Она похожа на Чёрного принца, – сказала я.
Она похожа на нормаль­ного гени­аль­ного поэта, – ответил Иосиф.

Она похожа на нормаль­ного гени­аль­ного поэта…
Попытка порт­рета.
Кари наез­жала в Таллинн внезапно, без преду­пре­ждения, и так же внезапно исче­зала. Где-то оста­нав­ли­ва­лась, ездила в Тарту слушать лекции Ю. М. Лотмана, обща­лась с тартус­кими фило­ло­гами. Приво­зила новые стихи и всегда охотно читала их нашей небольшой и по-преж­нему безмолвно внима­ющей ей ауди­тории. И она сама, и её тексты обре­тали опре­де­лённую власть над нами. Мы никогда не обсуж­дали их между собой в её отсут­ствии и не требо­вали от неё коммен­та­риев, не расспра­ши­вали о её таин­ственной для нас жизни. Просто слушали и доволь­ство­ва­лись тем немногим, что расска­зы­вала она сама. За преде­лами Таллинна у неё была неве­домая нам жизнь, круг общения в Ленин­граде, Москве, в Тбилиси. У Кари не было обык­но­вения сводить людей друг с другом… Помнится, она назы­вала имена А. Воло­хон­ского и А. Хвостенко, считая их поэти­че­скими мэтрами и чуть ли не своими учите­лями. Нам эти имена ничего не гово­рили; когда Кари прочи­тала однажды несколько их текстов, я назвала авторов «побеж­дён­ными учите­лями». Мне пока­за­лось, что Кари обиде­лась за них. Видимо, она доро­жила этими отношениями.

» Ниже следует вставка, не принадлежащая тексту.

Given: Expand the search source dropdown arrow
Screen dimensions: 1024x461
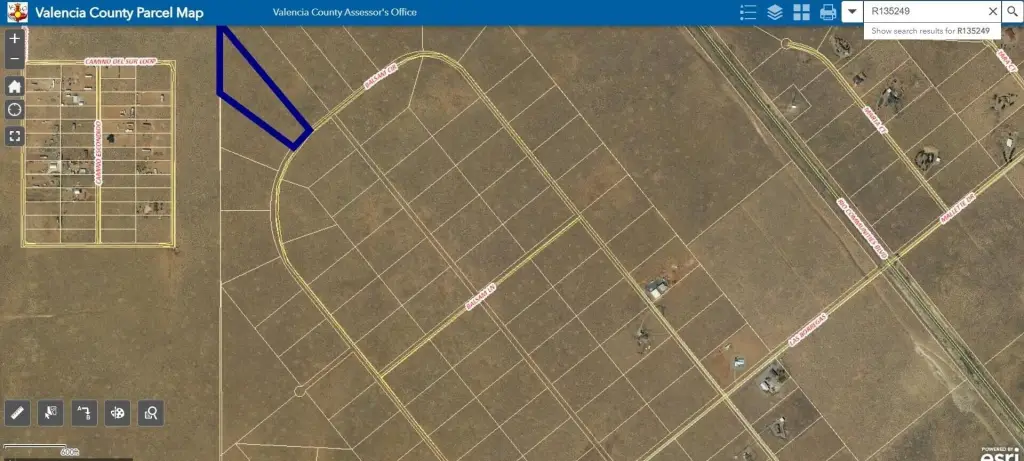Looking at the screenshot, I should pos(852,12).
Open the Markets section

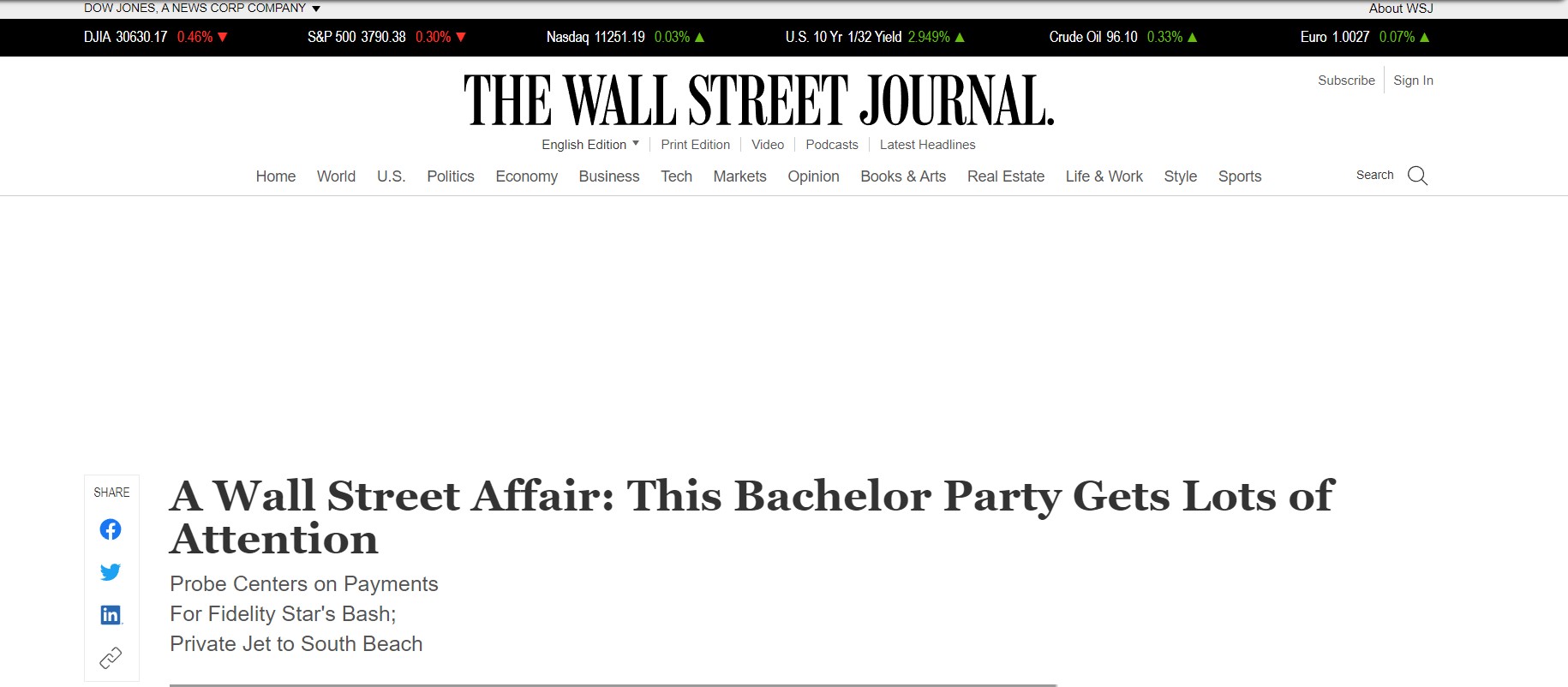tap(739, 176)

…Как я сейчас понимаю, притя­га­тель­ность Кари, для меня, во всяком случае, заклю­ча­лась прежде всего в каком-то подсо­зна­тельном и пора­зи­тельном ощущении абсо­лютной адек­ват­ности её личности и её поэзии, внеш­ности и манеры гово­рить, двигаться, улыбаться, слушать.
Статная фигура, царственный лоб; лицо не то чтобы красивое, но удиви­тельное в ясности и опре­де­лён­ности черт, не тронутое какими-либо косме­ти­че­скими ухищ­ре­ниями, из тех редких лиц, о которых говорят: вне моды и на все времена. Она была друже­любна, ровна в настро­ении, всегда привет­лива. Обла­дала отменным, несу­етным чувством юмора.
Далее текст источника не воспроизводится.